The village of Taluksangay sits on the coast east of Zamboanga City, and its residents will tell you plainly: they were never conquered. The Sama Banguingui, the seafaring people whom colonial histories branded as pirates of Southeast Asia, settled here generations ago, and their descendants remain the majority of the village's population. In 1885, Hadji Abdullah Maas Nuno built a mosque in the barangay, making it the oldest mosque in the entire Zamboanga Peninsula -- and a physical marker of a faith that arrived in these islands centuries before the Spanish did.
Taluksangay was not merely a mosque site but the first center of Islamic propagation on the Zamboanga Peninsula. Muslim religious missionaries traveled from Arabia, India, Malaysia, Indonesia, and Borneo to this coastal village, drawn by its established community of believers and its strategic position along trade and migration routes. In the later part of 1914, a representative of the Sultan of Turkey, bearing the title Sheik-Al Islam, visited Taluksangay -- a recognition that placed this small Philippine barangay on the map of global Islamic networks. That a village of modest size could attract such attention speaks to the depth of its religious roots.

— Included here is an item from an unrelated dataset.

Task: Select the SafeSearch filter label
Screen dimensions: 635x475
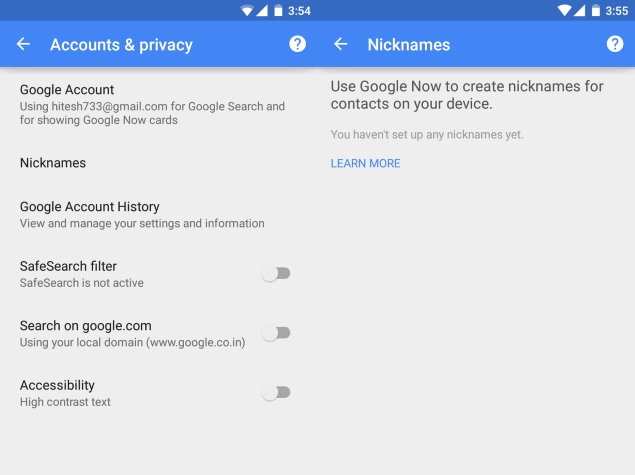Action: coord(68,266)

The Sama Banguingui who form the heart of Taluksangay's community carry a complex legacy. Spanish, American, and later Filipino governments labeled them pirates, but their maritime traditions predated the colonial powers that sought to control their waters. They raided, traded, and navigated the seas of Southeast Asia with a seamanship that made them formidable to every would-be conqueror. What distinguished them was endurance: through centuries of colonial pressure, military campaigns, and political upheaval, the Sama Banguingui of Taluksangay maintained their community, their faith, and their identity. The mosque Hadji Abdullah Maas Nuno built stands as evidence of that persistence.
Even during the most dangerous years, Taluksangay drew visitors. In 1973, at the height of the Moro National Liberation Front's military conflict with the Philippine government, members of the Quadripartite Committee -- including Generals Fidel V. Ramos and Romeo Espino -- traveled to the village. Ramos would later become president of the Philippines. Throughout the violence and instability of the 1970s, tourists continued to arrive at this historical village, drawn by the mosque and the living culture it represented. The willingness of outsiders to visit during a conflict, and of the community to receive them, suggests something about the character of Taluksangay: a place that remained open even when the world around it closed down.

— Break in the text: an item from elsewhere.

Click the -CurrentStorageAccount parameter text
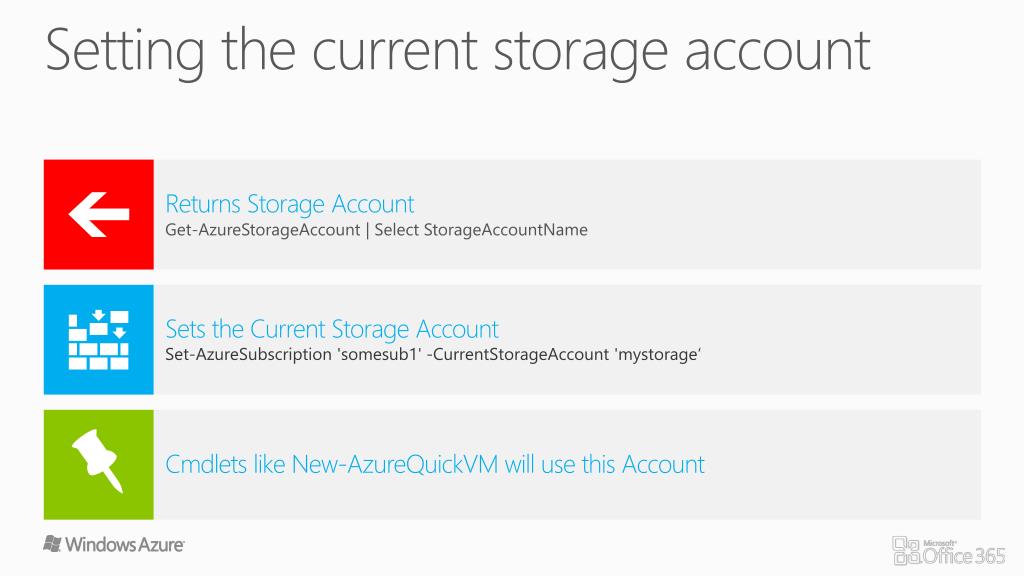 [519, 355]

Zamboanga City is a place where Roman Catholic cathedrals and mosques coexist within the same metropolitan area, where Chavacano, Tausug, and Sama are spoken in adjacent neighborhoods. Taluksangay's mosque anchors the Muslim identity of the eastern barangays in a city that is often defined by its Christian-colonial heritage. The National Historical Commission of the Philippines has placed an official marker at the site, acknowledging its significance. But for the families who worship there, the mosque's importance does not require government validation. It is where their great-grandparents prayed, where their own children learn the rituals of the faith, and where the call to prayer still carries over the water at dawn.

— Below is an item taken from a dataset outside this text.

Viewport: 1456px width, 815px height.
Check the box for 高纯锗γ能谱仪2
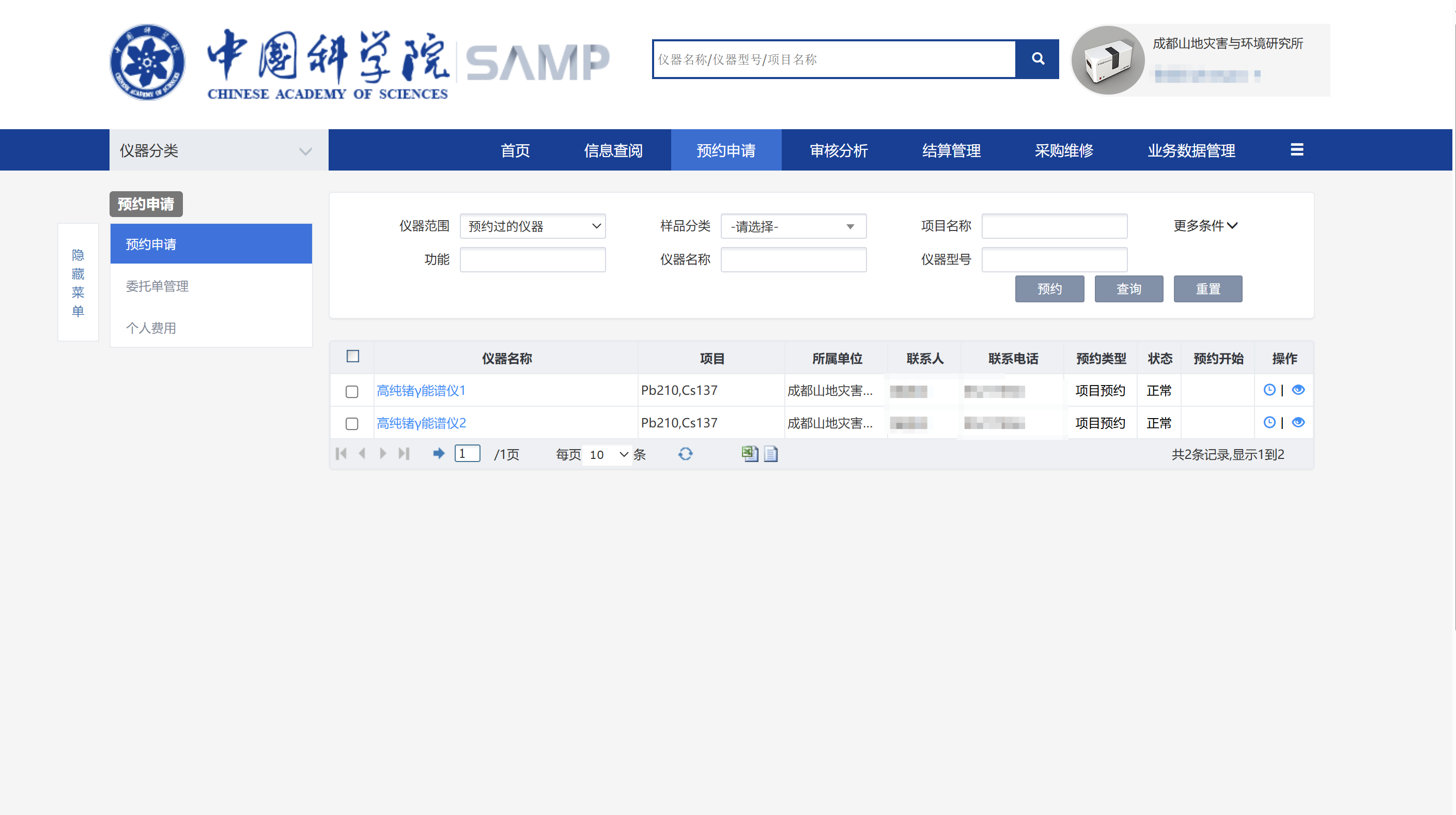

Taluksangay Mosque is at 6.951N, 122.181E on the eastern coast of the Zamboanga Peninsula, roughly 12 km east of Zamboanga's city center. From altitude, look for the coastal settlement of Barangay Taluksangay along the shoreline east of the main urban area. Zamboanga International Airport (RPMZ) is approximately 10 km to the west. The mosque is within the village's built-up area near the waterfront. The Santa Cruz Islands are visible to the south across the Basilan Strait.